Comparison with EventDisplay : Modeling
Opened this issue · 4 comments
This is sub-summary issue part of #85 .
This part of the pipeline is more complex and structured than the others because it takes into account both energy and classification.
It will be subdivided later on.
Requirements
Reference documents
- Prod3b IRF report (link)
- Benchmarks (
benchmarks/DL2/benchmarks_DL2_direction-reconstruction.ipynb
)
Known sources of possible divergence and current status:
- as reported in this issue "[...] all training of g/h separators and cut optimisation steps are done after the application of the multiplicity cuts [...]" (configurable, but according to the IRF report "[...] minimum multiplicity of three (for 30 min and 100 s exposures) or four (for 5 h and 50 h exposures) [...]", this means that there will be the need for 2 different analysis instead of 1)
- ENERGY
- training and use of LUTs
- main gamma-selection parameters mean scaled width and mean scaled length
- CLASSIFICATION
- boosted decision trees (using the TMVA implementation)

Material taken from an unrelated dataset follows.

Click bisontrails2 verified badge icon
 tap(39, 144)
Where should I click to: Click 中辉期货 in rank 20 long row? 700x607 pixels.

- in seven different energy bins (configurable)
@GernotMaier : regarding the multiplicity cut, it seems to me that there could be a contradiction between what you said here (at the bottom of the discussion) and what is written on the IRF report (point 1 page 22)
On the report, you say that you keep multiplicity >=2 throughout the analysis, but on the pyirf issue you said that all model training is done after the application of the multiplicity cuts, which in the context of pyirf (aka your cut optimization) is 4.
Do you use 4 (3 for 100s and 30min exposure cases) also for the training?
IRF report is from 2017, cuts and different analysis steps changed slightly since cut. Multiplicity cuts are applied at the training stage.
Really depends on the files you are looking at if it is 2, 3, or 4. I usually prepare IRFs for these three cuts; but for most applications use then the 3-tel cut (which provides best balance between sensitivity and resolution)
I see.
So you keep N_tel_reco_direction = 2
up to the model training, then, depending on the analysis/IRF you want to do, you select between, let's say, N_tel_reco_training = 3
(or 4 ), and then you keep N_tel_reco_training = N_tel_reco_cuts
.
Am I correct?
Multiplicity doesn't influence any of the steps for the BDT training, so assumption is applied before this step on multiplicity. From the BDT training onwards, I keep the multiplicity the same through all analysis steps.